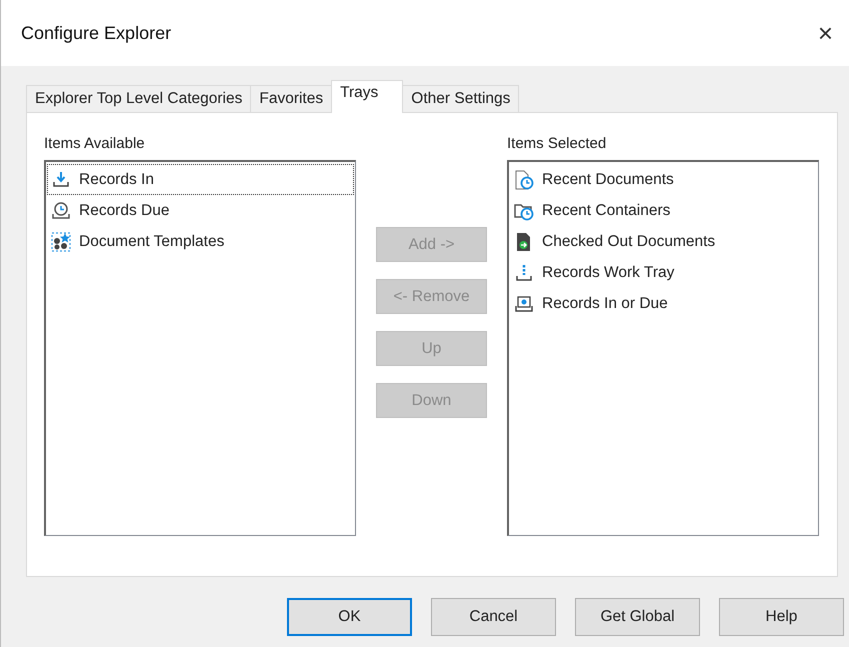  Describe the element at coordinates (638, 617) in the screenshot. I see `dialog-button: Get Global` at that location.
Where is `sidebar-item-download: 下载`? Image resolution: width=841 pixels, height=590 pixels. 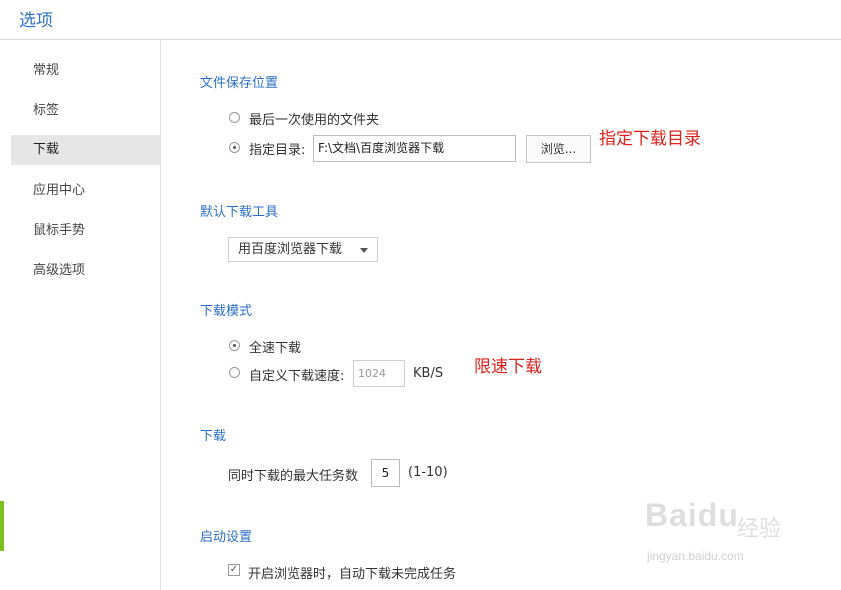
sidebar-item-download: 下载 is located at coordinates (86, 150).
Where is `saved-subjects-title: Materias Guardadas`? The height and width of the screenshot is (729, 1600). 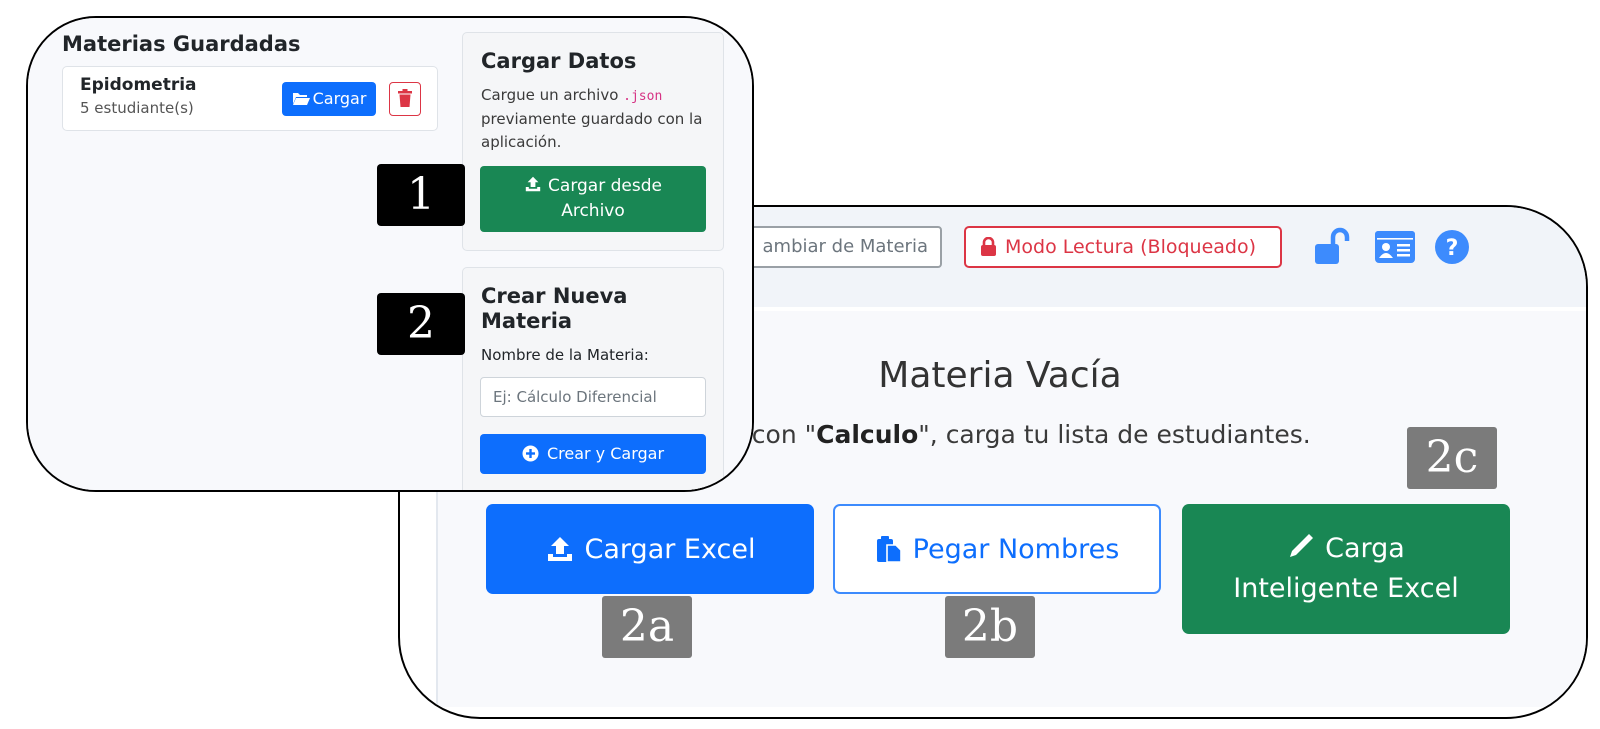 saved-subjects-title: Materias Guardadas is located at coordinates (182, 44).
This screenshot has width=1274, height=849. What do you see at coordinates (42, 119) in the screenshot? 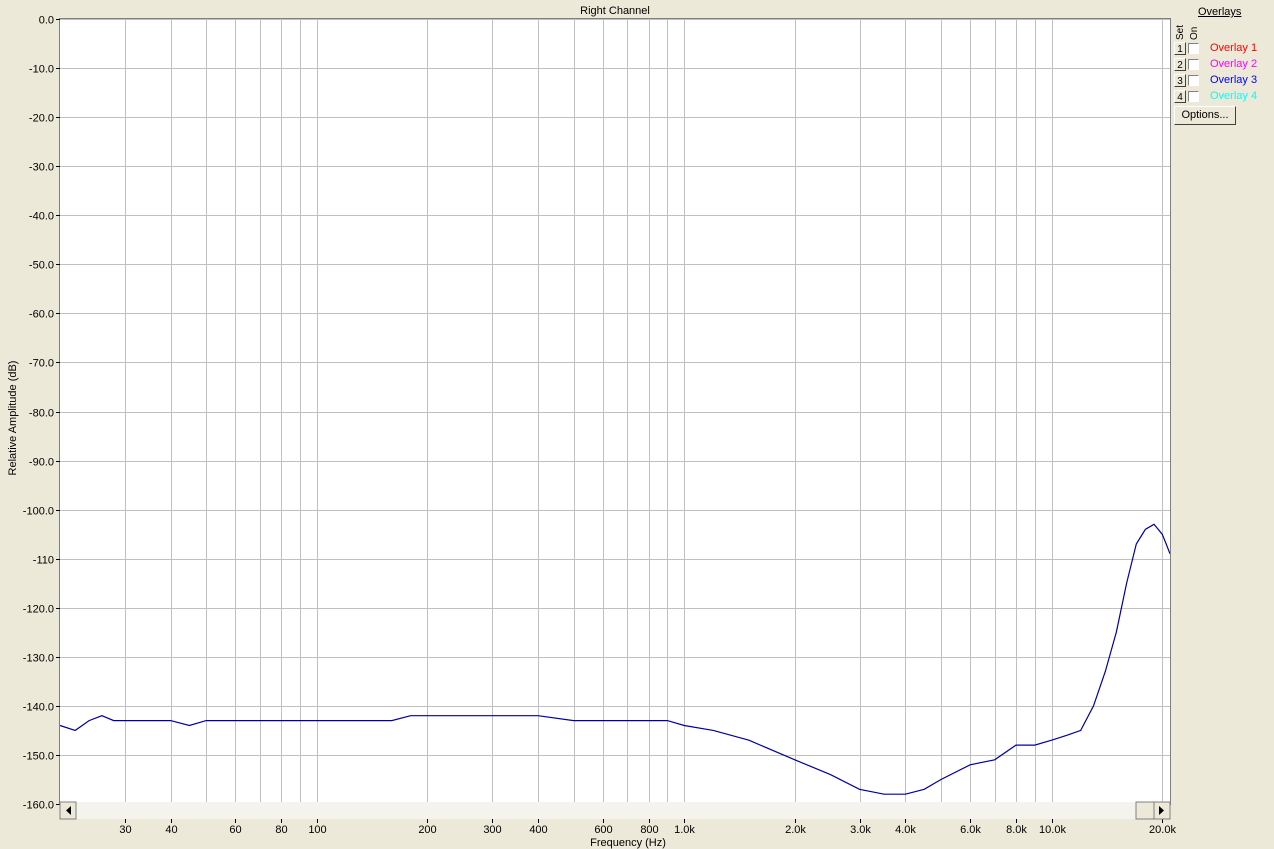
I see `y-tick-label: -20.0` at bounding box center [42, 119].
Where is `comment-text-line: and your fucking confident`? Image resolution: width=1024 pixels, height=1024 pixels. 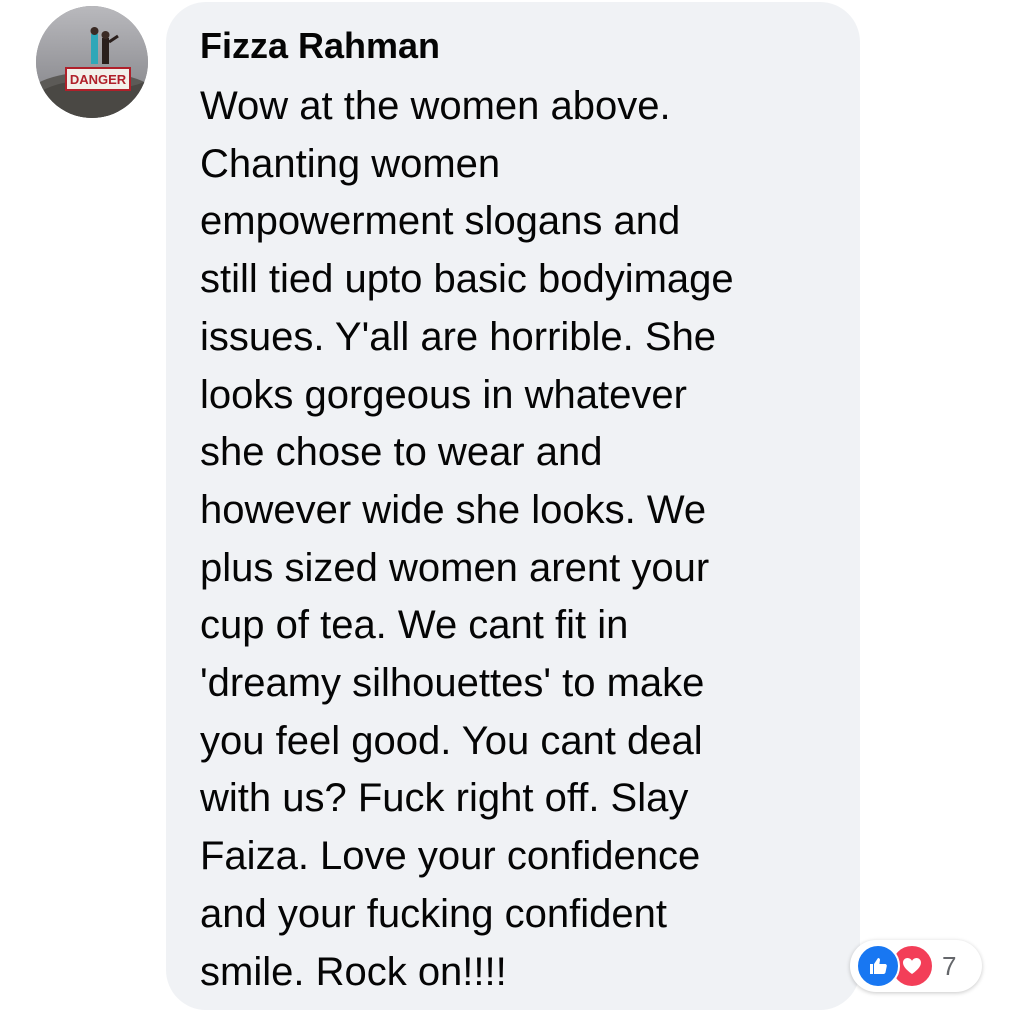
comment-text-line: and your fucking confident is located at coordinates (434, 914).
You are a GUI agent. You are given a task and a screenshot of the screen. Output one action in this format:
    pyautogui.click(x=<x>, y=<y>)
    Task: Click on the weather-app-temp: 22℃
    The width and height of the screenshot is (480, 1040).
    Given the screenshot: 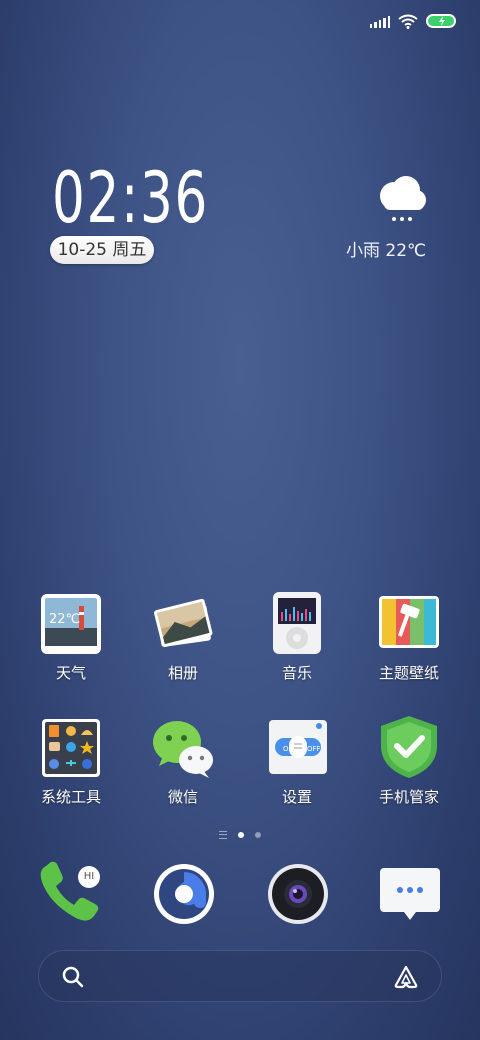 What is the action you would take?
    pyautogui.click(x=65, y=620)
    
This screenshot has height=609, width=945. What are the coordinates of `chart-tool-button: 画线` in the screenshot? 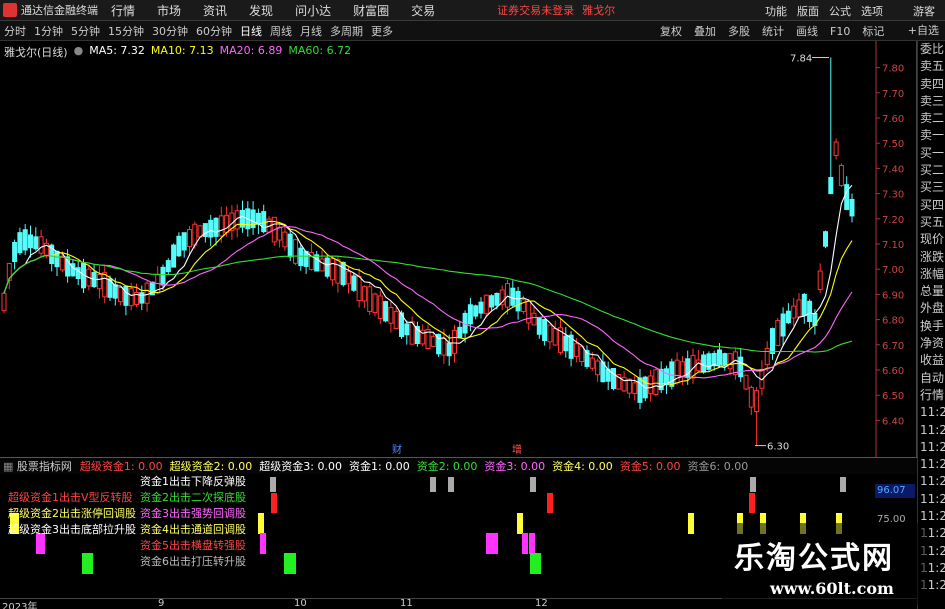 It's located at (807, 31).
══════════════════════════════
◆ Consigne de travail:
Recopiez à l'identique, s'il vous plaît, les lignes de la liste ci-dessus, en partant de la ligne qui contient « pixels, height=1024 pixels. » et en allant jusqu'à la ligne qui contient « comment-text-line: and your fucking confident is », incluse. Laissez les images de côté.

◆ Résultat de l'exercice:
Where is `comment-text-line: and your fucking confident`? Image resolution: width=1024 pixels, height=1024 pixels. 
comment-text-line: and your fucking confident is located at coordinates (434, 914).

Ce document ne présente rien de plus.